BEGIN Available records
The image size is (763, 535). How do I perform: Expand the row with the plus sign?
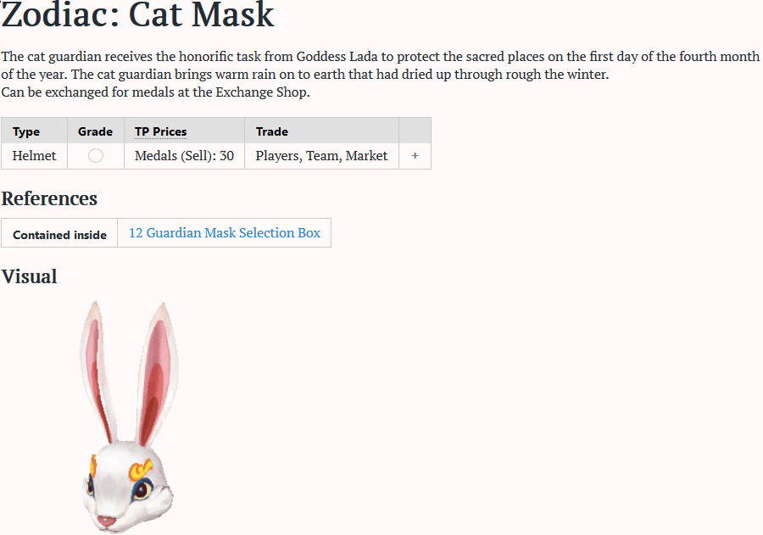point(415,156)
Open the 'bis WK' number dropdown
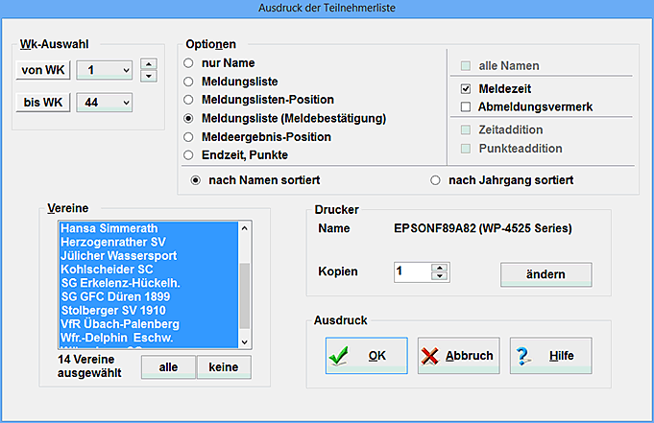This screenshot has width=654, height=423. [x=125, y=102]
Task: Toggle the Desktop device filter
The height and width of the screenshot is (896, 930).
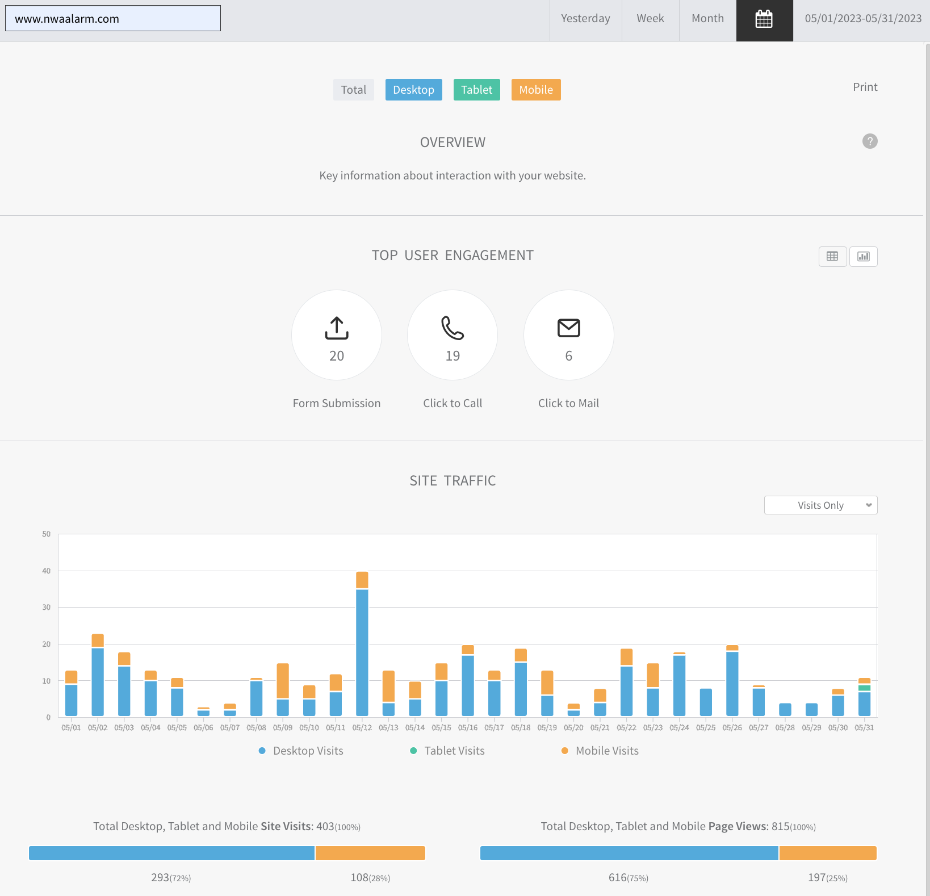Action: 413,90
END Available records
Problem description.
Retype the listing above exactly. Pictures are not part of the copy.

Your response.
The image size is (763, 535). How do I perform: Expand the row with the plus sign?
point(415,156)
Open the 'bis WK' number dropdown
This screenshot has width=654, height=423. [x=125, y=102]
Task: Toggle the Desktop device filter
The height and width of the screenshot is (896, 930).
Action: 413,90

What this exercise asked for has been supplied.